> **Work instruction**: Once you reach the line that holds "Click the up-folder arrow in dialog" in the listing below, output it and every line after it through the line that holds "Viewport: 1203px width, 800px height.", word for word.

> **Material provided**:
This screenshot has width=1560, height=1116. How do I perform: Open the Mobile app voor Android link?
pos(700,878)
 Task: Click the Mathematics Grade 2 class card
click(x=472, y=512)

* * *

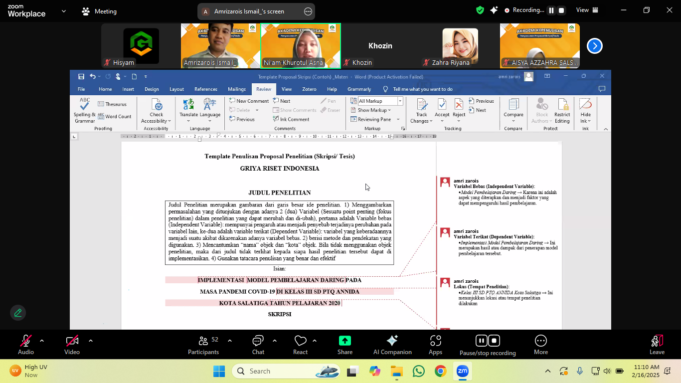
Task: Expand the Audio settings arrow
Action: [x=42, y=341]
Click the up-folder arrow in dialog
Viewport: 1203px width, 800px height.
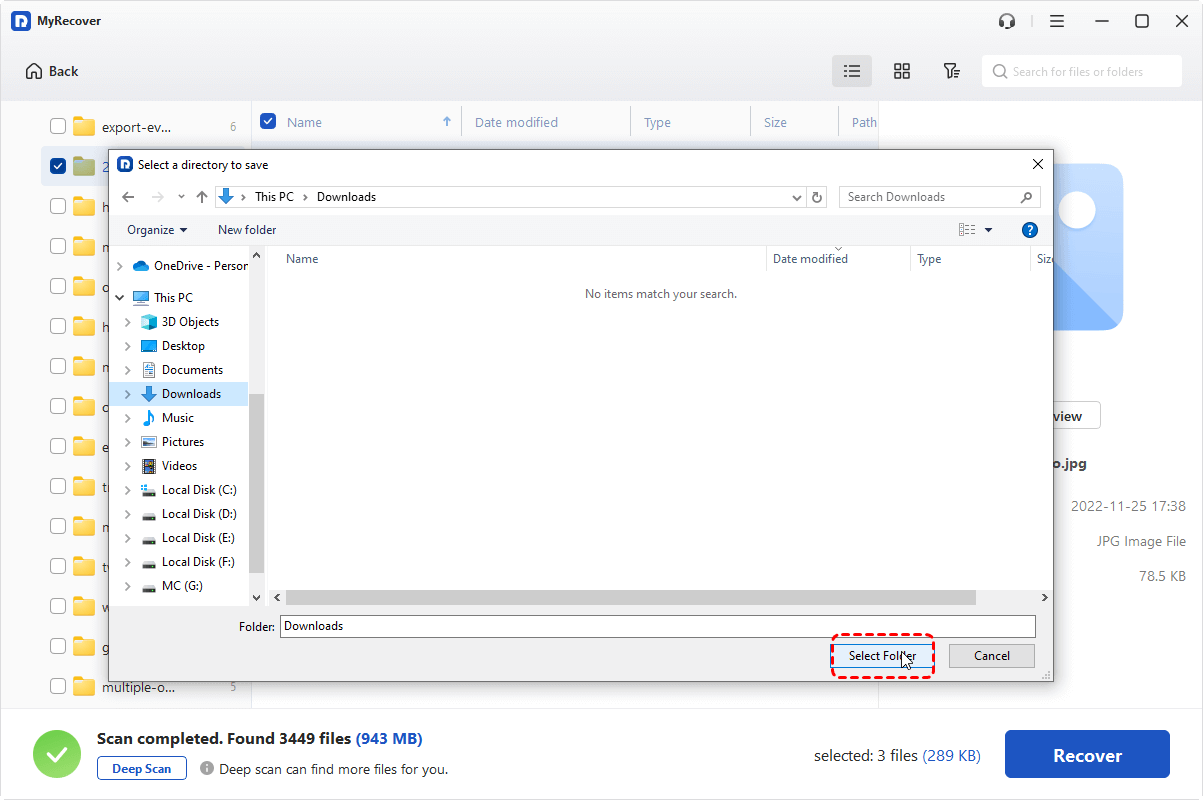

* * *

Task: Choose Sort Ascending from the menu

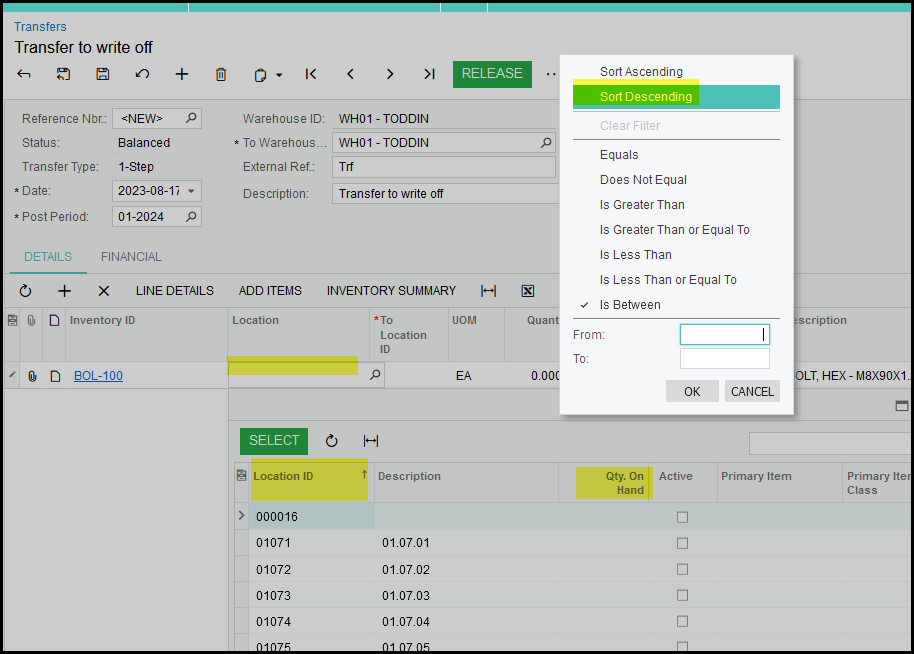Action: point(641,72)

> **Result**:
Click the up-folder arrow in dialog
Viewport: 1203px width, 800px height.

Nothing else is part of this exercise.